16th century character with a modern twist

Inside the property itself, Ben has been able to make excellent use of the space available, despite not being able to change the layout or remove certain features.

At the heart of the property is the large open-plan kitchen and dining area. To the front is the original bay shop-front window and to the back, a breath-taking exposed brick wall which also features a stunning internal window seat. It’s more than big enough for housemates to eat and socialise together.

Also downstairs is the utility room and three double en-suite bedrooms. The original inglenook fireplace remains in one of the bedrooms and the two at the back of the property have direct access to the courtyard garden, with one of them being 22sqm in size (ideal for double occupancy).

To the left of the kitchen is a hallway with its own private entrance from the quiet high street that leads upstairs to a large landing space and two further double en-suite bedrooms.

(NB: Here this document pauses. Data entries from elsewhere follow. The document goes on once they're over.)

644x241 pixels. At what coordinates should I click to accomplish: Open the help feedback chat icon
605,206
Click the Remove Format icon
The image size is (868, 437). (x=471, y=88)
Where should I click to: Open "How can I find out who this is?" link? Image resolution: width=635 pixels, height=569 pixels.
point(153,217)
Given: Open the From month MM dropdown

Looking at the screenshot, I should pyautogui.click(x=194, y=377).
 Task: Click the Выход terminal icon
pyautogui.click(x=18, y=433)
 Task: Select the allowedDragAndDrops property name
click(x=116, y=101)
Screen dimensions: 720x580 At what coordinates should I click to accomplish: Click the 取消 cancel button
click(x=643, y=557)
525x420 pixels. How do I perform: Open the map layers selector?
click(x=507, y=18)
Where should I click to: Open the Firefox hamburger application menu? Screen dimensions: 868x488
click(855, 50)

In all rooms, there are original wooden window frames that have been refurbished and secondary glazed, exposed timbers and beams and beneath your feet, you can feel the quirky uneven floors.

Finally achieving a return on investment

Until now, this property had been a liability for Ben and his family, but it will now be generating up to £3,000 per month in rental income and is expected to be valued at £350,000 after a £90,000 refurbishment cost (£20,000 of which was to repair the roof). That’s a £200,000 uplift on its valuation as a commercial property!

Ben concluded: “It’s come together really well and it’s certainly left me with an appetite to continue to develop a diverse portfolio and not be put off by anything quirky.”